** Opening Materials provided block **

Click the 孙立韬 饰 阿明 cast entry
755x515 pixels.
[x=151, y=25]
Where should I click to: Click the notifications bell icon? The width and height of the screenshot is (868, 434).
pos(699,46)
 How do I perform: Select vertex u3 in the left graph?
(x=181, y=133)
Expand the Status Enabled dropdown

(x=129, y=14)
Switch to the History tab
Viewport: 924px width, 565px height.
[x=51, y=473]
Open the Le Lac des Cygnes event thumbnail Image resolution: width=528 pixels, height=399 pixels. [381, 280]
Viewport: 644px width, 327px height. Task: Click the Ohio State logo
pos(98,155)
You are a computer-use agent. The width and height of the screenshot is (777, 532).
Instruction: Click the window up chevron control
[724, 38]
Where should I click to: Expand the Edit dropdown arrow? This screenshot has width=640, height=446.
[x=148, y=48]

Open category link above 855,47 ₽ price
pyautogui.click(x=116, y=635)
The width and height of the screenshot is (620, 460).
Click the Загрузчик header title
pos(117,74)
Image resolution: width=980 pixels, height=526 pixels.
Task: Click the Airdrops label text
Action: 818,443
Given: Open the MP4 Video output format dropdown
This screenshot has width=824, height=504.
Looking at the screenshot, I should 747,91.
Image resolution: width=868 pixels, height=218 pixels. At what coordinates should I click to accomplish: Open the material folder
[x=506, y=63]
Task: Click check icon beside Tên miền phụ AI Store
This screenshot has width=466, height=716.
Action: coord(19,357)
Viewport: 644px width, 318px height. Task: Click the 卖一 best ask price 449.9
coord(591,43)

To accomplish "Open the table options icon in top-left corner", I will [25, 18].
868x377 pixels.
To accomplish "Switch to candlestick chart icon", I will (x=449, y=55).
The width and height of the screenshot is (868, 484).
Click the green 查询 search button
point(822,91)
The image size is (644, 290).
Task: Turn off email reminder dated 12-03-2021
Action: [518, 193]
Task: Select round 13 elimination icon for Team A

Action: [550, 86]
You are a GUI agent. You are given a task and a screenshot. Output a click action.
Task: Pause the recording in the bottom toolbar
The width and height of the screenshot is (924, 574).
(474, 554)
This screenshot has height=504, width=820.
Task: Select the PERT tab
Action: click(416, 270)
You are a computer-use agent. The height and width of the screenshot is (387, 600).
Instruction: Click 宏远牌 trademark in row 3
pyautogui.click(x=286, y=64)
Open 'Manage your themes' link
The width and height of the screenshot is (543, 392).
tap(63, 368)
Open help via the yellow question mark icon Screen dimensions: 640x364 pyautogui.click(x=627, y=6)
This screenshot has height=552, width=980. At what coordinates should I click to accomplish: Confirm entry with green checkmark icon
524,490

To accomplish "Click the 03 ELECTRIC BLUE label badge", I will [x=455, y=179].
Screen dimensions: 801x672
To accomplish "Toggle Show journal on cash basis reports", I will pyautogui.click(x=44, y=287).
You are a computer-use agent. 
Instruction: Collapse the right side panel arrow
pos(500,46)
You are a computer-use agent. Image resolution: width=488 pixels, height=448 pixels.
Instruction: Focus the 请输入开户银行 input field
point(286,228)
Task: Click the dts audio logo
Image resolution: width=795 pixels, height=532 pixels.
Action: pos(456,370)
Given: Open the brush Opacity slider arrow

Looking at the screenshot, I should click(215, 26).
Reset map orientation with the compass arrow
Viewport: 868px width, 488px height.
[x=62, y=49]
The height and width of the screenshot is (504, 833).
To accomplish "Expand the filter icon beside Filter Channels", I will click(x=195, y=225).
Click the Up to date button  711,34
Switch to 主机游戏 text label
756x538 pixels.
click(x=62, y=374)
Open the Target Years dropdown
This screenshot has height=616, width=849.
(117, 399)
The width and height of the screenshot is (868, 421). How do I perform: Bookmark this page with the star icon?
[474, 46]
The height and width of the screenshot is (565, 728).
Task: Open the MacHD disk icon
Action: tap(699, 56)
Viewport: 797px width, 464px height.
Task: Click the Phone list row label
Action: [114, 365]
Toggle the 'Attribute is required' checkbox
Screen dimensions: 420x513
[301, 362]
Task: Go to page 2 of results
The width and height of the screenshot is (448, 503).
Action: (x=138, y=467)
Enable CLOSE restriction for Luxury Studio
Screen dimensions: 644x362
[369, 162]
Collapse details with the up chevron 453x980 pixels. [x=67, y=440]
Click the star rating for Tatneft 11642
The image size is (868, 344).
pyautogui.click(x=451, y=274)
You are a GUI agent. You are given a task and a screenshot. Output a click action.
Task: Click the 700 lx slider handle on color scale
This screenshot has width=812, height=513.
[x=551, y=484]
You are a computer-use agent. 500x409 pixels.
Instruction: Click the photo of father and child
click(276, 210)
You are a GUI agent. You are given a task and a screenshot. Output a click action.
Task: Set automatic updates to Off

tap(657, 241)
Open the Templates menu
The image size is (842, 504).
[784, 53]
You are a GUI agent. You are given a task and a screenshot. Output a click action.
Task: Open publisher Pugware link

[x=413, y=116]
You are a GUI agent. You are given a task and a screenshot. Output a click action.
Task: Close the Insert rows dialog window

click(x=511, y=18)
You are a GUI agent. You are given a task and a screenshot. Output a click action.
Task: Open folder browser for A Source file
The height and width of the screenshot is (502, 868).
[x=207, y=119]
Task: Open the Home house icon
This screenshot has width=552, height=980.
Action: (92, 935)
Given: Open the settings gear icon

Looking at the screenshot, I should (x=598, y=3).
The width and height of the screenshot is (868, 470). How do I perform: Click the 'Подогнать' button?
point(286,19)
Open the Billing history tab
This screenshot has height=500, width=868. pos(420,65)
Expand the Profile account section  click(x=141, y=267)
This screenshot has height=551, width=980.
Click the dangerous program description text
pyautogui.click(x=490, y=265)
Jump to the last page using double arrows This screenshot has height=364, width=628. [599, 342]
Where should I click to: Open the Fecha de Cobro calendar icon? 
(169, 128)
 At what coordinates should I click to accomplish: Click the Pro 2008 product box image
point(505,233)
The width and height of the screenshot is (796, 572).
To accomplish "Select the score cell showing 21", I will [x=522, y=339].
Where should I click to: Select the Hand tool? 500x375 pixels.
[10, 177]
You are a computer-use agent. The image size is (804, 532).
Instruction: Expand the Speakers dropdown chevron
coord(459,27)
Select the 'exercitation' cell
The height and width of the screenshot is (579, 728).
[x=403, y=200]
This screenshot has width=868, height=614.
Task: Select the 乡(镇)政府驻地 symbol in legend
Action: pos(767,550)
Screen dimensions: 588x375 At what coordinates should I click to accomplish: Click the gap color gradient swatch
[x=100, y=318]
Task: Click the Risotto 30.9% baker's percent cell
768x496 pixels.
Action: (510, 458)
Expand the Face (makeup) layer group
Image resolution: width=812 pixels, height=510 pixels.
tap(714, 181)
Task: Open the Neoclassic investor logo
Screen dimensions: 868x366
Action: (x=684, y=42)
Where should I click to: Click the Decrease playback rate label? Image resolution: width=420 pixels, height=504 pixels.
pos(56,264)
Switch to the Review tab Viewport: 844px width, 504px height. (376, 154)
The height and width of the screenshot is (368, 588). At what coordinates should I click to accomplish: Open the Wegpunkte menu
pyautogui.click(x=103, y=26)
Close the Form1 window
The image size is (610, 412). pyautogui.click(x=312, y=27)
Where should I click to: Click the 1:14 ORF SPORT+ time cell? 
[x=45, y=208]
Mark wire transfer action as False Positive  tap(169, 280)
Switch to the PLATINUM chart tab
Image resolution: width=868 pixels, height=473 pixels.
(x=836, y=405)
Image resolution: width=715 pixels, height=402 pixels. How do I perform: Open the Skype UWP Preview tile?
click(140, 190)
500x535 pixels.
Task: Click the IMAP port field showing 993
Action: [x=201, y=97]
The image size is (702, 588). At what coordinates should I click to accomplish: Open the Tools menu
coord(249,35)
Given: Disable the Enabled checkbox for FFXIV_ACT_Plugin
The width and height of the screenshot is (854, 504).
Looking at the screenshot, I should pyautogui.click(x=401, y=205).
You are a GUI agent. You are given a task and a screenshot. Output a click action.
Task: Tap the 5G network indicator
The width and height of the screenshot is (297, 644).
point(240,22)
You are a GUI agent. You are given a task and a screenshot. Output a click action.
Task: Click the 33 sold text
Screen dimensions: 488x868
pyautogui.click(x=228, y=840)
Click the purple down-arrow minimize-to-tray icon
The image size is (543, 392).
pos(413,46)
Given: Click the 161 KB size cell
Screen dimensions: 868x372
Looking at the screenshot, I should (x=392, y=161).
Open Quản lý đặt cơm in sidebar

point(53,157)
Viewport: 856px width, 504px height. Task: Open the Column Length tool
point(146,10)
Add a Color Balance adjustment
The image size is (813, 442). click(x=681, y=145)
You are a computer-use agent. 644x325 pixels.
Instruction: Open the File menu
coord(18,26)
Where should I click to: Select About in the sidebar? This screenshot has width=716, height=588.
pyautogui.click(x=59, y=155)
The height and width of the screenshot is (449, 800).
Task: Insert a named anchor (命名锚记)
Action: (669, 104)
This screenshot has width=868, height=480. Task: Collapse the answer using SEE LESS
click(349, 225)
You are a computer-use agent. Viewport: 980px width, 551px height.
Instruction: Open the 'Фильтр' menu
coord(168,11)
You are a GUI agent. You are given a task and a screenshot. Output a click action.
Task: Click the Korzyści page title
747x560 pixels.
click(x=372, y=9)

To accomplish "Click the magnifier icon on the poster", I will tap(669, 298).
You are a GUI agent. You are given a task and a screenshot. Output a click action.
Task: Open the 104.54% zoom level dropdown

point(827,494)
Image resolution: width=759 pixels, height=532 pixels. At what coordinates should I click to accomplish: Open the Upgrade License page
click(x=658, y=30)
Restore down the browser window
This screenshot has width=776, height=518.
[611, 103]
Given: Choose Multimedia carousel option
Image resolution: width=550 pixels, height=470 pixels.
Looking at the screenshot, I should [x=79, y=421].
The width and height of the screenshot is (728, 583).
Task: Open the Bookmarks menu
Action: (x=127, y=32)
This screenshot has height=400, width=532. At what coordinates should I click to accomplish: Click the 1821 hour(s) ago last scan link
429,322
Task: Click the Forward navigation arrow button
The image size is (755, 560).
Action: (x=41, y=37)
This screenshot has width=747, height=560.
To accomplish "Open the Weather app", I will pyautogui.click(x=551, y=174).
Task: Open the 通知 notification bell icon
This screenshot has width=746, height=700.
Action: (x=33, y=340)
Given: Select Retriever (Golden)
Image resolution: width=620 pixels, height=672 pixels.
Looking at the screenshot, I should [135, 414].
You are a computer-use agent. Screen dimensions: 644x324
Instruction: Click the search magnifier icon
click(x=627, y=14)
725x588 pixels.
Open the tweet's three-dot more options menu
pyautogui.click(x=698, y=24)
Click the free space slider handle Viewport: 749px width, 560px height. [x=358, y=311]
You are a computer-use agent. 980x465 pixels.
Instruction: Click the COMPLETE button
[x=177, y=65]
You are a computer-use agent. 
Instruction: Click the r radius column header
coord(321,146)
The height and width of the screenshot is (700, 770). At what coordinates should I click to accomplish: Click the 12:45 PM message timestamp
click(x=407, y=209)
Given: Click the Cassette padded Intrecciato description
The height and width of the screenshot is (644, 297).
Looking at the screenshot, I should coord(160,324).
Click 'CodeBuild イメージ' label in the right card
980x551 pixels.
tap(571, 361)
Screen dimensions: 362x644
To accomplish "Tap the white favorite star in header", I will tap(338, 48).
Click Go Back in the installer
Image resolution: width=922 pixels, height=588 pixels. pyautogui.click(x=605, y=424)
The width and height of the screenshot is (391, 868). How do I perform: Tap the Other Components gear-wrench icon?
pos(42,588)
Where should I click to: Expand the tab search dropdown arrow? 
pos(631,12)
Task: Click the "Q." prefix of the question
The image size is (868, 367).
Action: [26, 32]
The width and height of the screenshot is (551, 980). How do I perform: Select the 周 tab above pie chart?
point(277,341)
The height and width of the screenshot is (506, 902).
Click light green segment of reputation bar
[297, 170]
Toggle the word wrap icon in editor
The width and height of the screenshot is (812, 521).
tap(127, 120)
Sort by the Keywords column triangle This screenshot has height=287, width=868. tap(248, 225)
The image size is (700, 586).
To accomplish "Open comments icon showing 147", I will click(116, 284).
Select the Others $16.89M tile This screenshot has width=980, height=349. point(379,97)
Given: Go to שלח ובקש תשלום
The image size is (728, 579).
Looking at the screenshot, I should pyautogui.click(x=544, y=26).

** Closing Materials provided block **

Required work: Work out how many lines of the data include the word "question", and write that number alone.

Written answer: 2